Kaz Kylheku
7/21/2015 1:46:00 PM
On 2015-07-21, james <dinglei2008@gmail.com> wrote:
> Hi experters,
> I meet a problem when I try to created a new package in the packae TEST.
> I don't know why i could use :use in packate cl-user but can't in TEST.
> Aslo, Is there any method to know which package a symbol belong?
>
> TEST> (make-package :ja.r (:use :cl))
>
> The function :USE is undefined.
Note that make-package is a function, not a macro. This means that
its arguments are treated as forms (expressions which are evaluated).
The form (:use :cl) is therefore also a function call.
The message is telling us that the :use keyword symbol has no function binding.
(In fact, keyword symbols *may* have function bindings!)
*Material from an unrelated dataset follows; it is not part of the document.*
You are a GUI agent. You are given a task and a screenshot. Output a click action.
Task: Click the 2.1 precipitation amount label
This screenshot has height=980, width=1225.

The fix is to study how to use make-package, instead of expecting it to
understand defpackage macro syntax.
Hint: a call to make-package cannot do everything that defpackage can;
defpackage is a syntactic interface to Lisp's broader package API which
includes functions like make-package, use-package, and intern.
make-package does, however, have a :use keyword argument to specify other
packages to be used, as a list of designators.
Hint: try (macroexpand '(defpackage :ja.r (:use :cl))) to see what your
Lisp implementation actually does under the hood.